:: The request ::
Copy out every line of the listing below with no changes.
··· Records supplied
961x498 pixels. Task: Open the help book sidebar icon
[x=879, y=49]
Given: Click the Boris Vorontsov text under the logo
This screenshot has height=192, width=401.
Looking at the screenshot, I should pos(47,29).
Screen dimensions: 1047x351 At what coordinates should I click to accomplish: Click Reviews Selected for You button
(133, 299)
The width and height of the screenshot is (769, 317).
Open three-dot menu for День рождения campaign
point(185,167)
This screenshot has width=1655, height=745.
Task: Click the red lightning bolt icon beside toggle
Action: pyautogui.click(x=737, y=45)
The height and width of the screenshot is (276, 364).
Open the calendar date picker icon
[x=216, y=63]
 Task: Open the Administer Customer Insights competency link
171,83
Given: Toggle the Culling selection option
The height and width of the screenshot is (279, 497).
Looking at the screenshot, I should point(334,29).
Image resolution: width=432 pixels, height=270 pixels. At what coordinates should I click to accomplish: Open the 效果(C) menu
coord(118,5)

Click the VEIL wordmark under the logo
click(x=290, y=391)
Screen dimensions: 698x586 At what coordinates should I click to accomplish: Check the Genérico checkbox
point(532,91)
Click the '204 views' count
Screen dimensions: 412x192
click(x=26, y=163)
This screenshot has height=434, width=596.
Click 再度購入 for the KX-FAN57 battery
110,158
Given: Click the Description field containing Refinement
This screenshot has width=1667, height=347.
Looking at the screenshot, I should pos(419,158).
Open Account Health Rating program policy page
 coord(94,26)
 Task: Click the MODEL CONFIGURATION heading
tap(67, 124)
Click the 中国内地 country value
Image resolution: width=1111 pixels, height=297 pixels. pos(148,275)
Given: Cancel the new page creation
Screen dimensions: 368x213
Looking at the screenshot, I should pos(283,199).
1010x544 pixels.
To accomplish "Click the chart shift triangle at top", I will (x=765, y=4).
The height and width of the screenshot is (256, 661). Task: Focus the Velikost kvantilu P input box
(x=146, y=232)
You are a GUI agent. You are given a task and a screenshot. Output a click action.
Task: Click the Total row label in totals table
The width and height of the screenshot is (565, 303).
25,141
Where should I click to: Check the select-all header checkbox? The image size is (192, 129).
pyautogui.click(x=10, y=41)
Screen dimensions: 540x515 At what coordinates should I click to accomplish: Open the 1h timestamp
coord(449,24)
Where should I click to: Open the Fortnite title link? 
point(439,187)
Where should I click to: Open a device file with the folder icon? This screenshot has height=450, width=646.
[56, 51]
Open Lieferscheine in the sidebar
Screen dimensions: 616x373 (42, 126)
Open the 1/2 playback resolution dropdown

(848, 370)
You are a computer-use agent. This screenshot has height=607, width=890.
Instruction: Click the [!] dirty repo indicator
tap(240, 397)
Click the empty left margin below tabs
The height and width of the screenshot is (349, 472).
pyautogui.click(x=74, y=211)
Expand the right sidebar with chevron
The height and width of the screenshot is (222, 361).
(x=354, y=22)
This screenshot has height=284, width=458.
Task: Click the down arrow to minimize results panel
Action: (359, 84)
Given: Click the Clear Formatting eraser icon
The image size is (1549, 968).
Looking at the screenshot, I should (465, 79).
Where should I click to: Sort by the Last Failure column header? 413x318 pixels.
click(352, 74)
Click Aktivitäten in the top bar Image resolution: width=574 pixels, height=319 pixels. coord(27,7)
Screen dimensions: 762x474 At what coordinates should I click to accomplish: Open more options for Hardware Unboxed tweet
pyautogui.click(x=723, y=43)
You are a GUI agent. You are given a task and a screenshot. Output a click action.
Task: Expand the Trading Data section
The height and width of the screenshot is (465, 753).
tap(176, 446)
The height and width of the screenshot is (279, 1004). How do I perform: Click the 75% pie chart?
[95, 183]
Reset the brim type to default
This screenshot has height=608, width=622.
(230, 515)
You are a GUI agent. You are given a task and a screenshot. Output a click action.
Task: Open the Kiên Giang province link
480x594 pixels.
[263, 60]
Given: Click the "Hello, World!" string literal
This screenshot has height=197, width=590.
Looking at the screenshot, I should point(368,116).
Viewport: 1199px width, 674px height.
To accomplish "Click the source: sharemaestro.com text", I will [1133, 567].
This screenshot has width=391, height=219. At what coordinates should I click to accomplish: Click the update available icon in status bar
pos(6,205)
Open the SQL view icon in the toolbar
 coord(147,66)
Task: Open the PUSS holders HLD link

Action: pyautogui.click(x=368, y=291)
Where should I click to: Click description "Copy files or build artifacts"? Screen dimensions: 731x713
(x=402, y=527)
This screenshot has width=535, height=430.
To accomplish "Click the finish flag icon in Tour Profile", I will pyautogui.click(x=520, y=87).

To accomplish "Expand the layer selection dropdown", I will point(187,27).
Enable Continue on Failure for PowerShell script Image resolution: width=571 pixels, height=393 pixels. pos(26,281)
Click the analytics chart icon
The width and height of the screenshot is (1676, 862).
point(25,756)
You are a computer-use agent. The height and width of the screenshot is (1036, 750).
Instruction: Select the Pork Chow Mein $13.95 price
······
:: Reply to the task ::
961x498 pixels. Task: Open the help book sidebar icon
[x=879, y=49]
Given: Click the Boris Vorontsov text under the logo
This screenshot has height=192, width=401.
Looking at the screenshot, I should pos(47,29).
Screen dimensions: 1047x351 At what coordinates should I click to accomplish: Click Reviews Selected for You button
(133, 299)
The width and height of the screenshot is (769, 317).
Open three-dot menu for День рождения campaign
point(185,167)
This screenshot has width=1655, height=745.
Task: Click the red lightning bolt icon beside toggle
Action: pyautogui.click(x=737, y=45)
The height and width of the screenshot is (276, 364).
Open the calendar date picker icon
[x=216, y=63]
 Task: Open the Administer Customer Insights competency link
171,83
Given: Toggle the Culling selection option
The height and width of the screenshot is (279, 497).
Looking at the screenshot, I should point(334,29).
Image resolution: width=432 pixels, height=270 pixels. At what coordinates should I click to accomplish: Open the 效果(C) menu
coord(118,5)

Click the VEIL wordmark under the logo
click(x=290, y=391)
Screen dimensions: 698x586 At what coordinates should I click to accomplish: Check the Genérico checkbox
point(532,91)
Click the '204 views' count
Screen dimensions: 412x192
click(x=26, y=163)
This screenshot has height=434, width=596.
Click 再度購入 for the KX-FAN57 battery
110,158
Given: Click the Description field containing Refinement
This screenshot has width=1667, height=347.
Looking at the screenshot, I should pos(419,158).
Open Account Health Rating program policy page
 coord(94,26)
 Task: Click the MODEL CONFIGURATION heading
tap(67, 124)
Click the 中国内地 country value
Image resolution: width=1111 pixels, height=297 pixels. pos(148,275)
Given: Cancel the new page creation
Screen dimensions: 368x213
Looking at the screenshot, I should pos(283,199).
1010x544 pixels.
To accomplish "Click the chart shift triangle at top", I will (x=765, y=4).
The height and width of the screenshot is (256, 661). Task: Focus the Velikost kvantilu P input box
(x=146, y=232)
You are a GUI agent. You are given a task and a screenshot. Output a click action.
Task: Click the Total row label in totals table
The width and height of the screenshot is (565, 303).
25,141
Where should I click to: Check the select-all header checkbox? The image size is (192, 129).
pyautogui.click(x=10, y=41)
Screen dimensions: 540x515 At what coordinates should I click to accomplish: Open the 1h timestamp
coord(449,24)
Where should I click to: Open the Fortnite title link? 
point(439,187)
Where should I click to: Open a device file with the folder icon? This screenshot has height=450, width=646.
[56, 51]
Open Lieferscheine in the sidebar
Screen dimensions: 616x373 (42, 126)
Open the 1/2 playback resolution dropdown

(848, 370)
You are a computer-use agent. This screenshot has height=607, width=890.
Instruction: Click the [!] dirty repo indicator
tap(240, 397)
Click the empty left margin below tabs
The height and width of the screenshot is (349, 472).
pyautogui.click(x=74, y=211)
Expand the right sidebar with chevron
The height and width of the screenshot is (222, 361).
(x=354, y=22)
This screenshot has height=284, width=458.
Task: Click the down arrow to minimize results panel
Action: (359, 84)
Given: Click the Clear Formatting eraser icon
The image size is (1549, 968).
Looking at the screenshot, I should (465, 79).
Where should I click to: Sort by the Last Failure column header? 413x318 pixels.
click(352, 74)
Click Aktivitäten in the top bar Image resolution: width=574 pixels, height=319 pixels. coord(27,7)
Screen dimensions: 762x474 At what coordinates should I click to accomplish: Open more options for Hardware Unboxed tweet
pyautogui.click(x=723, y=43)
You are a GUI agent. You are given a task and a screenshot. Output a click action.
Task: Expand the Trading Data section
The height and width of the screenshot is (465, 753).
tap(176, 446)
The height and width of the screenshot is (279, 1004). How do I perform: Click the 75% pie chart?
[95, 183]
Reset the brim type to default
This screenshot has height=608, width=622.
(230, 515)
You are a GUI agent. You are given a task and a screenshot. Output a click action.
Task: Open the Kiên Giang province link
480x594 pixels.
[263, 60]
Given: Click the "Hello, World!" string literal
This screenshot has height=197, width=590.
Looking at the screenshot, I should point(368,116).
Viewport: 1199px width, 674px height.
To accomplish "Click the source: sharemaestro.com text", I will [1133, 567].
This screenshot has width=391, height=219. At what coordinates should I click to accomplish: Click the update available icon in status bar
pos(6,205)
Open the SQL view icon in the toolbar
 coord(147,66)
Task: Open the PUSS holders HLD link

Action: pyautogui.click(x=368, y=291)
Where should I click to: Click description "Copy files or build artifacts"? Screen dimensions: 731x713
(x=402, y=527)
This screenshot has width=535, height=430.
To accomplish "Click the finish flag icon in Tour Profile", I will pyautogui.click(x=520, y=87).

To accomplish "Expand the layer selection dropdown", I will point(187,27).
Enable Continue on Failure for PowerShell script Image resolution: width=571 pixels, height=393 pixels. pos(26,281)
Click the analytics chart icon
The width and height of the screenshot is (1676, 862).
point(25,756)
You are a computer-use agent. The height and width of the screenshot is (1036, 750).
Instruction: Select the Pork Chow Mein $13.95 price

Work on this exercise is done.